Though he loathed painting for commercial purposes, Matthijs executed some of his most succesful works during his Paris period.(Souvenir d'Amsterdam, Collection Rijksmuseum, Keukenmeisje, Rijksmuseum H.W. Mesdag, De Vlinders, The Burrel Collection)
By the late 1870's, Matthijs' work was arousing considerable interest in England and the artist was persuaded to settle in London by the art-dealer Daniel Cottier.
During their ten year period of collaboration, Matthijs however felt strongly restricted in his artistic freedom and expressed his resentment against the art-trade in various letters written to friends and family. In a letter adressed to Leopold Sickel (1862-1941) dated 28 March 1894 Matthijs writes about the foilbles of public taste and the hopelessness of a painter's career: "Public taste is a funny taste, worked by the dealers through the eyes of the client, both of them not caring a rap for the painters, nor their art, nor their mind" (T.B. Brumbaugh, A Matthijs Maris Correspondence, Oud Holland, 1981, no 95, p. 88-96.).
After breaking his ties with Cottier, Matthijs was supported financially by E.J. van Wisselingh and settled down in the London borough of Hampstead.

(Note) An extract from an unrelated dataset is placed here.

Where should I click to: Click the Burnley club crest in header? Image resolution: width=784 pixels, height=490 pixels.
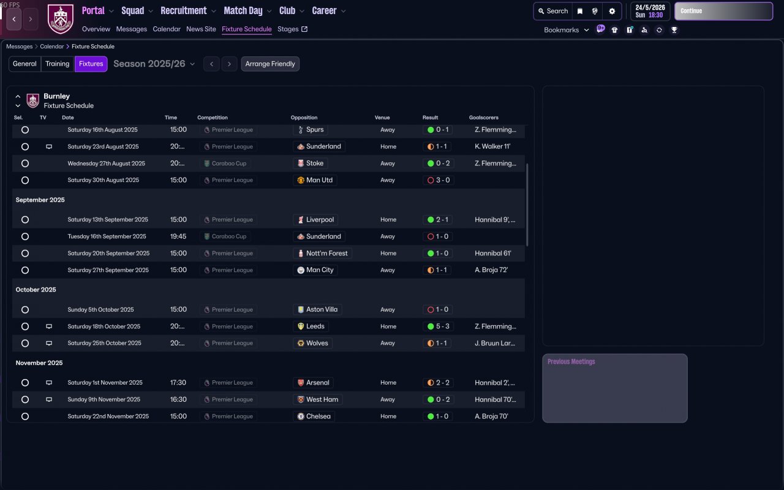pyautogui.click(x=60, y=19)
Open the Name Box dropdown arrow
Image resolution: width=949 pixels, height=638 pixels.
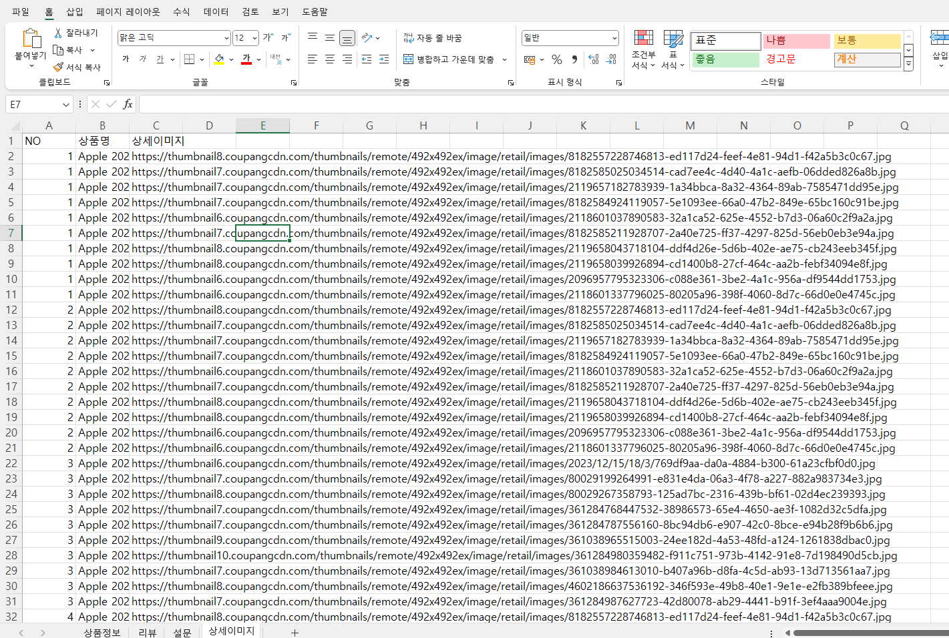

The following years he fully withdrew from society and dedicated himself to painting mystical and fairy-tale-like visions of figures in landscapes with castle ruins. Eager to achieve the desired dream-like effect, Matthijs went over his work again and again and only applied transparant layers of grey paint or watercolour.
The present lot, in which a veiled bride is depicted standing in a winter landscape with mist obscuring a medieval castle on the horizon, exemplifies the artist's unique ability of capturing the intangible. By avoiding sharp contours and portraying the female figure by means of thin gleaming layers of grey and lilac, The Young Bride is shrouded in mystery and seems to be evoked from another world.